◆ Testo
Coronavirus: una drammatica prova che può renderci migliori. Ecco come veniva vista la pandemia alle sue origini

Coronavirus: una drammatica prova che può renderci migliori. Ecco come veniva vista la pandemia alle sue origini

Redazione

Coronavirus: una drammatica prova che può renderci migliori. Ecco come veniva vista la pandemia alle sue origini

domenica 23 Gennaio 2022 - 07:00

Chiamati a fare la nostra parte per un presente ed un futuro migliori…

di Alberto Randazzo*

(Articolo apparso il 24 marzo 2020 su tuttavia.eu, sito dell’Ufficio della Pastorale per la Cultura, l’Educazione e la Comunicazione della Diocesi di Palermo)

Siamo sottoposti ad una drammatica prova; com’è ovvio, tutti ci auguriamo che la terribile epidemia che ci affligge venga debellata al più presto e che vicende come questa non accadano mai più. Il primo e commosso pensiero, in particolare, va a chi è tornato alla Casa del Padre e a chi sta soffrendo nonché ai familiari degli uni e degli altri; un sentito ringraziamento è da rivolgere ai tanti medici ed operatori sanitari in genere che, con grande sacrificio, stanno offrendo il loro preziosissimo servizio per la salute di tutti.

◆ Materiale di partenza
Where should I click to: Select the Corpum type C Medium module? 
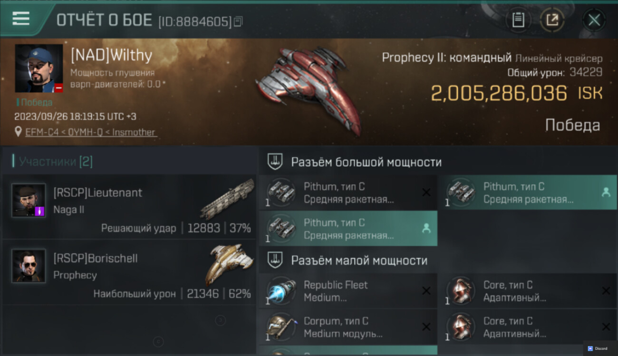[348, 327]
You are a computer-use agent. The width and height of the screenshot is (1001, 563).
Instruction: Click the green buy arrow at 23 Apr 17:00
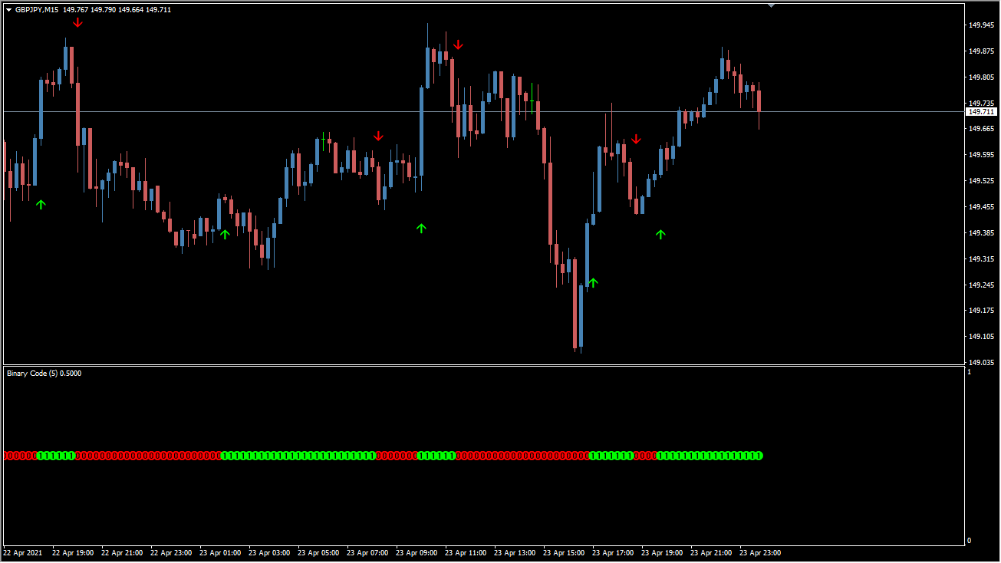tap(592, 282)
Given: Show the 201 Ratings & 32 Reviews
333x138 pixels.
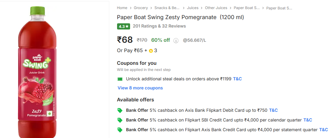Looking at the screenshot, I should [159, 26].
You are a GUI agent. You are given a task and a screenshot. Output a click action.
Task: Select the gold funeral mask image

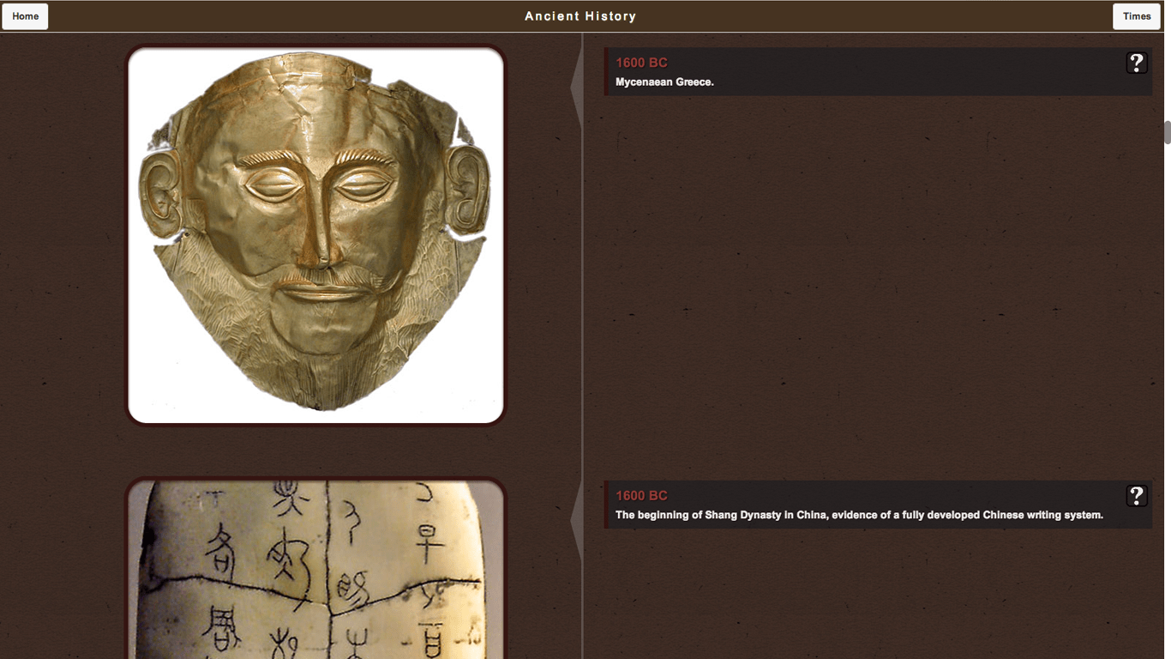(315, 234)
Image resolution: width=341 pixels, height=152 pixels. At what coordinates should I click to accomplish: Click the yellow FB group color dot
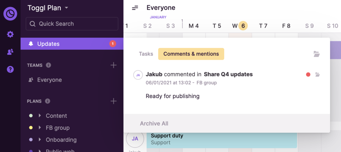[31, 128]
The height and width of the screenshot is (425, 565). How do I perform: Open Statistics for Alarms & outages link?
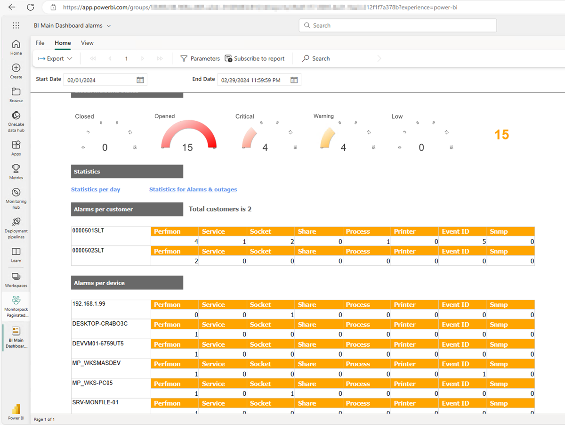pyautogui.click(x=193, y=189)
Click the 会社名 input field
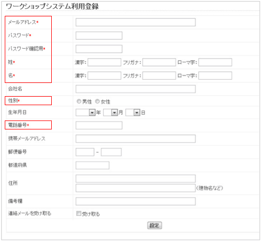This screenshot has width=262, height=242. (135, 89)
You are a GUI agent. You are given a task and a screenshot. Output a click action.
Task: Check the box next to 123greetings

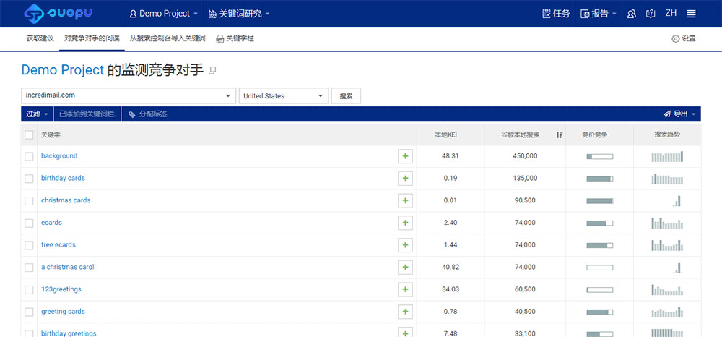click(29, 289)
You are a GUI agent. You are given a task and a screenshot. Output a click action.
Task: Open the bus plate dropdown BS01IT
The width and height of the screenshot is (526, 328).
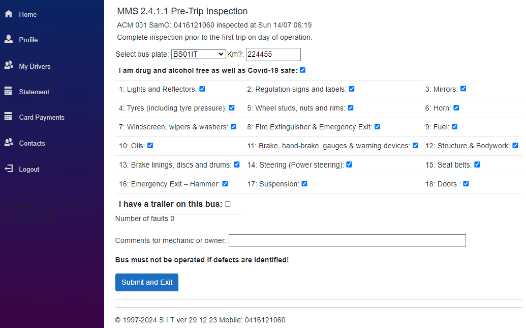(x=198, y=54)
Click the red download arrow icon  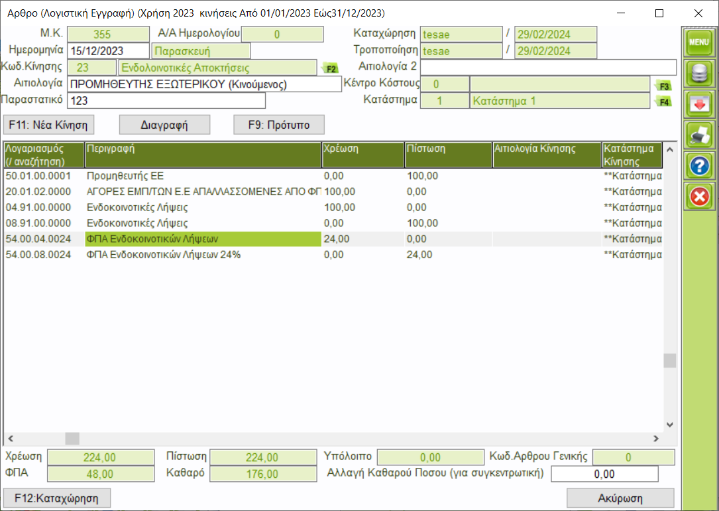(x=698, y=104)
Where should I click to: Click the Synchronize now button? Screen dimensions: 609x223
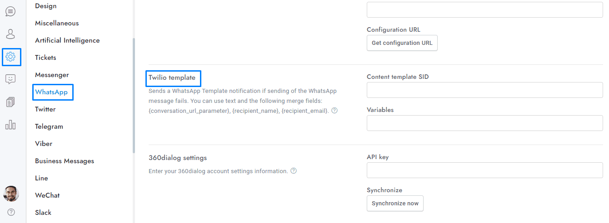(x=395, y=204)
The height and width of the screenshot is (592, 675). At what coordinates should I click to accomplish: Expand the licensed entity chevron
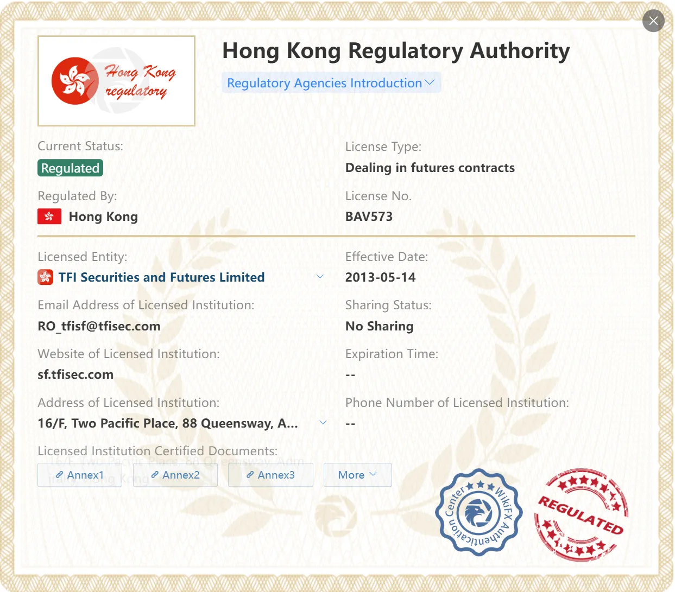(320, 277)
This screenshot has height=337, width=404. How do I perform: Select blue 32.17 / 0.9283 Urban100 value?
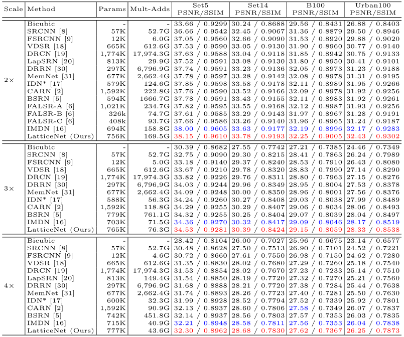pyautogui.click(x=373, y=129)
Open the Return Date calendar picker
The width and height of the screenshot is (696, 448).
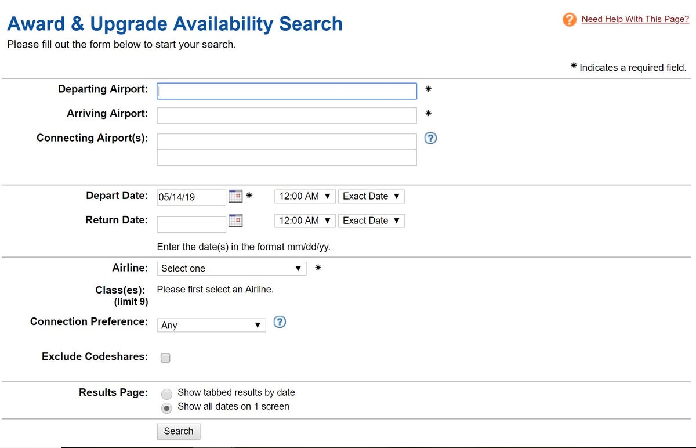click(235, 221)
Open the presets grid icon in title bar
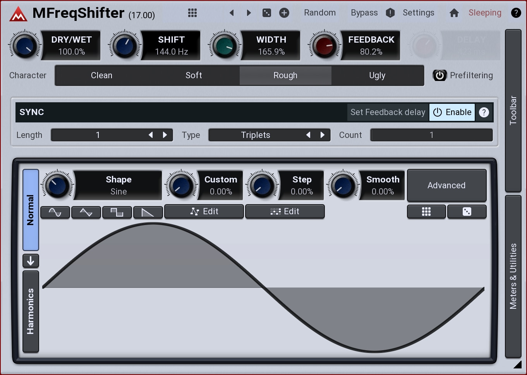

◆ Domande di studio
(a) Riassumi il testo in due frasi.
(b) Rispondi in breve alle domande sul testo, una per riga:
(i) Su quale sito è apparso l'articolo?
(ii) In che data è apparso?
(iii) A chi è rivolto il sentito ringraziamento?
(c) Riproduci fedelmente la parte del testo che si apre con le parole "di Alberto Randazzo*" e si chiude con "Diocesi di Palermo)".

◆ Soluzioni degli esercizi
(a) Siamo sottoposti a una drammatica prova, e tutti speriamo che l'epidemia venga debellata al più presto e che simili vicende non accadano mai più. Il primo pensiero va a chi è morto, a chi soffre e ai loro familiari, e un ringraziamento va ai medici e agli operatori sanitari che, con grande sacrificio, offrono il loro servizio per la salute di tutti.

(b)
(i) Su tuttavia.eu.
(ii) Il 24 marzo 2020.
(iii) Ai tanti medici e operatori sanitari in genere.

(c)
di Alberto Randazzo*

(Articolo apparso il 24 marzo 2020 su tuttavia.eu, sito dell’Ufficio della Pastorale per la Cultura, l’Educazione e la Comunicazione della Diocesi di Palermo)